TASK TO COMPLETE ▸ Write out each line of the material below once more, exactly as it appears.

EXTRACTED MATERIAL ▸
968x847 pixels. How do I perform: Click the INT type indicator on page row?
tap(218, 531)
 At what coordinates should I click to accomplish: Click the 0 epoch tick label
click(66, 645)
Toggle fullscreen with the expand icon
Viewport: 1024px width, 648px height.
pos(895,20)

RESPONSE TO THE TASK ▸
968x847 pixels. How do I perform: Click the INT type indicator on page row?
tap(218, 531)
 At what coordinates should I click to accomplish: Click the 0 epoch tick label
click(66, 645)
Toggle fullscreen with the expand icon
Viewport: 1024px width, 648px height.
pos(895,20)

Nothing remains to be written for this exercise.